— SHORT TASK —
Reproduce verbatim the part of the entries below that opens with the line containing "is (1092, 614)." and closes with the line containing "This screenshot has width=1280, height=720.", including both of those lines.

— MATERIAL TO PROCESS —
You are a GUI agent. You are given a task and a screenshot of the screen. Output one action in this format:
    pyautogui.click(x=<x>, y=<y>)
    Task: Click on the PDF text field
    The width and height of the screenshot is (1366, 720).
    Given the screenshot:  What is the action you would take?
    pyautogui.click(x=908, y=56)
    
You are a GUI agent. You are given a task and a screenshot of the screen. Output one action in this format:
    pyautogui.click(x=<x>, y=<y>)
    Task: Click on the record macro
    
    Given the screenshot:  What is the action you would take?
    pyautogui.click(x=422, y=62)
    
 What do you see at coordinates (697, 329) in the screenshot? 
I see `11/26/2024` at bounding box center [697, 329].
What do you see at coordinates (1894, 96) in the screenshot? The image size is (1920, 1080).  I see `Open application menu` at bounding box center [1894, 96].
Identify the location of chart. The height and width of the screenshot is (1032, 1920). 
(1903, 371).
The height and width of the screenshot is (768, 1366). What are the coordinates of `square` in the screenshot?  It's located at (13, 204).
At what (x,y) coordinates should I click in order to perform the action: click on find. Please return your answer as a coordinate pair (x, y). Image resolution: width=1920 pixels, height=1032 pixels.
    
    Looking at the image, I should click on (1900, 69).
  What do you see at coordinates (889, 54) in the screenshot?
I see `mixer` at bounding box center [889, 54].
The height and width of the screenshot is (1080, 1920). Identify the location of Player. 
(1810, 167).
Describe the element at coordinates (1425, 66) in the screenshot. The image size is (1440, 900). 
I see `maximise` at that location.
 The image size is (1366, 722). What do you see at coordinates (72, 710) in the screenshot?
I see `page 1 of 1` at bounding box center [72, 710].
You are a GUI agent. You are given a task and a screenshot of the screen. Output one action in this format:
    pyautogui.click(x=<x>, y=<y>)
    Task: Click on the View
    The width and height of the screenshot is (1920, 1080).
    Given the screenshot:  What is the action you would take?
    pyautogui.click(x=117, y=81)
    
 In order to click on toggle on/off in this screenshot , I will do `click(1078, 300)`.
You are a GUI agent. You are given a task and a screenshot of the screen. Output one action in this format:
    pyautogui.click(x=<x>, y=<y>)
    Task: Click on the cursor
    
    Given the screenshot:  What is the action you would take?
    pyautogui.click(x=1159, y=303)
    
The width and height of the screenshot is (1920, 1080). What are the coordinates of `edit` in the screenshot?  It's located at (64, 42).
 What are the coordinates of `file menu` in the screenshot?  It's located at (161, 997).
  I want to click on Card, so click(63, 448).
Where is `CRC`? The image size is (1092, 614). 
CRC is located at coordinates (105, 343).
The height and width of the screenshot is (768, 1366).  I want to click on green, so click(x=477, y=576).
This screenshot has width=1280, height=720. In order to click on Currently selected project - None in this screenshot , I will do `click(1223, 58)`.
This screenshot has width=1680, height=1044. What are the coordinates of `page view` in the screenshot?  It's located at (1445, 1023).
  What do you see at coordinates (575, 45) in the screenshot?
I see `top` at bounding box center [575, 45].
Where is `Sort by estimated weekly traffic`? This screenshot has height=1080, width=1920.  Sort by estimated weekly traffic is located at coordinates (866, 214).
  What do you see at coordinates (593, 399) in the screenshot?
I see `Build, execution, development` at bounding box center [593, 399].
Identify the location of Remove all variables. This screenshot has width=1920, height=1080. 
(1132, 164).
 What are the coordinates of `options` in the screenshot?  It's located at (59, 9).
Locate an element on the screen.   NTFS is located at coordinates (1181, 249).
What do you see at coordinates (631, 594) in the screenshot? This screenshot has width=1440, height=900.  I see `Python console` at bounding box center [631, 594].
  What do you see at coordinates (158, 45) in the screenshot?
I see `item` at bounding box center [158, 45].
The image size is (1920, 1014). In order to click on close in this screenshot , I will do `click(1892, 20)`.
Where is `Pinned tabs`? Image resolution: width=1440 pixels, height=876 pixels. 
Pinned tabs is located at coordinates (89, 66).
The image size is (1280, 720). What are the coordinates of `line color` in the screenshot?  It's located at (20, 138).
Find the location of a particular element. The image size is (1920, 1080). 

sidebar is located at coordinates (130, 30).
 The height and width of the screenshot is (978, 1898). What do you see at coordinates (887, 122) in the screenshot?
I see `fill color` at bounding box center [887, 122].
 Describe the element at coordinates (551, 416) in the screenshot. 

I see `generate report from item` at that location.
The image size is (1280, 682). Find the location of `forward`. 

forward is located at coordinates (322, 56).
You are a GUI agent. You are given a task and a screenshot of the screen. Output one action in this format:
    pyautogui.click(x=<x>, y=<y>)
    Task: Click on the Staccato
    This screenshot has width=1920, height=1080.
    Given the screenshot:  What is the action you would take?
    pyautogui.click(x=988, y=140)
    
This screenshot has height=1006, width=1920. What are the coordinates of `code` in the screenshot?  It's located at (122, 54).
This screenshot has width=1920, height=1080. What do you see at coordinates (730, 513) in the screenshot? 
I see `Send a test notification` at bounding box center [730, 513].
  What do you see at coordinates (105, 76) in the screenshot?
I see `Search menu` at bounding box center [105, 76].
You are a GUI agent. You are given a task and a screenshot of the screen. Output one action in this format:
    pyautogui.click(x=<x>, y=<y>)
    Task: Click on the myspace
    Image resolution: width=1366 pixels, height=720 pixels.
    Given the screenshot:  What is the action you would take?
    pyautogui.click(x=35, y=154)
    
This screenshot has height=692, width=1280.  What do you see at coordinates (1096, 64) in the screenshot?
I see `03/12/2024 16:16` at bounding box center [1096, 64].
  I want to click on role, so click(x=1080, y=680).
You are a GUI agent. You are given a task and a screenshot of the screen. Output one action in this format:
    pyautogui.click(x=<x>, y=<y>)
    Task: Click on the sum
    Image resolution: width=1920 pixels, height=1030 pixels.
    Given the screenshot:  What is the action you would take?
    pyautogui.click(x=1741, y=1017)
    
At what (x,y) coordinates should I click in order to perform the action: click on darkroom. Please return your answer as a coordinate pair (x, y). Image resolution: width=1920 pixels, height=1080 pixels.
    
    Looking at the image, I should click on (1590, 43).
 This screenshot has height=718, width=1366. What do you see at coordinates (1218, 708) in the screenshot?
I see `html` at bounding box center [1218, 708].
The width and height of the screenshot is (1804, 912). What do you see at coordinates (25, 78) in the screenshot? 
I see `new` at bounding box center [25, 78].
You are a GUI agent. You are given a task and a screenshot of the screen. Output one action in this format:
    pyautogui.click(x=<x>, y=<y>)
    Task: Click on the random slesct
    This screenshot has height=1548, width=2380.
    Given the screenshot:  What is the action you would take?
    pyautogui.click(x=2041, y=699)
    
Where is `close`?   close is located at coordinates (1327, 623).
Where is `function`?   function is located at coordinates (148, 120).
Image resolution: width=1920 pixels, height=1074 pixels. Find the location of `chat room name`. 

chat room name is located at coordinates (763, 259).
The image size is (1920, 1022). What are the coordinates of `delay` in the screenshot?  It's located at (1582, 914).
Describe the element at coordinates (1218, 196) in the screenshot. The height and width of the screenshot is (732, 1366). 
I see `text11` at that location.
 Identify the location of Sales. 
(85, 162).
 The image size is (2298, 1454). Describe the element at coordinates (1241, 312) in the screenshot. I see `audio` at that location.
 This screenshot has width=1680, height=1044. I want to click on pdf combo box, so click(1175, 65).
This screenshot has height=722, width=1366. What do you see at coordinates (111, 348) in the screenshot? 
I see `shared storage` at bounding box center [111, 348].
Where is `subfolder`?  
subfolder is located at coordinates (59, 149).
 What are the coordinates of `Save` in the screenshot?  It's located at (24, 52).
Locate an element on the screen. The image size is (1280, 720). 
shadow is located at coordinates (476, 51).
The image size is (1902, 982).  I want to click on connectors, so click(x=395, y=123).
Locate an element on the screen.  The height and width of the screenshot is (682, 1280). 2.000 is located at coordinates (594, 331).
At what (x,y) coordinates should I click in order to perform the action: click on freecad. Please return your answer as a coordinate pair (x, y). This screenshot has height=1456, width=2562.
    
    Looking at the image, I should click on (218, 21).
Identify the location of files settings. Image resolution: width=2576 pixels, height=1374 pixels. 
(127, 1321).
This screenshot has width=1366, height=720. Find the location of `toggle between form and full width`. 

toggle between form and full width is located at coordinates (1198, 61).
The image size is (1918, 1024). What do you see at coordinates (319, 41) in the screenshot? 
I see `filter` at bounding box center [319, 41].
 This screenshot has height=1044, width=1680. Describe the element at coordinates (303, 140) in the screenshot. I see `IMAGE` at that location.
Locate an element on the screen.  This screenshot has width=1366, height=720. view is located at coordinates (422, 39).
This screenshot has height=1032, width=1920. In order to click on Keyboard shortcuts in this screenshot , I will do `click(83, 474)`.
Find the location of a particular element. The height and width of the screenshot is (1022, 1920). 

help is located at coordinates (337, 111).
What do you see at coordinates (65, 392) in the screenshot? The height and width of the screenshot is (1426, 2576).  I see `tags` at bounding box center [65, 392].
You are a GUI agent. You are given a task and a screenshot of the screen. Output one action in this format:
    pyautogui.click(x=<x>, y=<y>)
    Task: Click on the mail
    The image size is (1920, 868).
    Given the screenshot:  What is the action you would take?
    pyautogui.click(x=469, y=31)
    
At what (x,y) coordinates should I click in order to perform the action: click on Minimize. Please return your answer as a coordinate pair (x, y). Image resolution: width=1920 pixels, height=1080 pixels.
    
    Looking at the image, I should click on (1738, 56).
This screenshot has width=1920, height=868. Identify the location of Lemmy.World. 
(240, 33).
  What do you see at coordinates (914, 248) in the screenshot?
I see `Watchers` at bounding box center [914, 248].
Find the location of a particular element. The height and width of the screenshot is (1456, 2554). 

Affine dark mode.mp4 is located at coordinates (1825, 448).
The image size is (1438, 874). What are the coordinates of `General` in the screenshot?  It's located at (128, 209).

— RESULT OF THIS TASK —
Where is `CRC`? The image size is (1092, 614). 
CRC is located at coordinates (105, 343).
The height and width of the screenshot is (768, 1366).  I want to click on green, so click(x=477, y=576).
This screenshot has width=1280, height=720. In order to click on Currently selected project - None in this screenshot , I will do `click(1223, 58)`.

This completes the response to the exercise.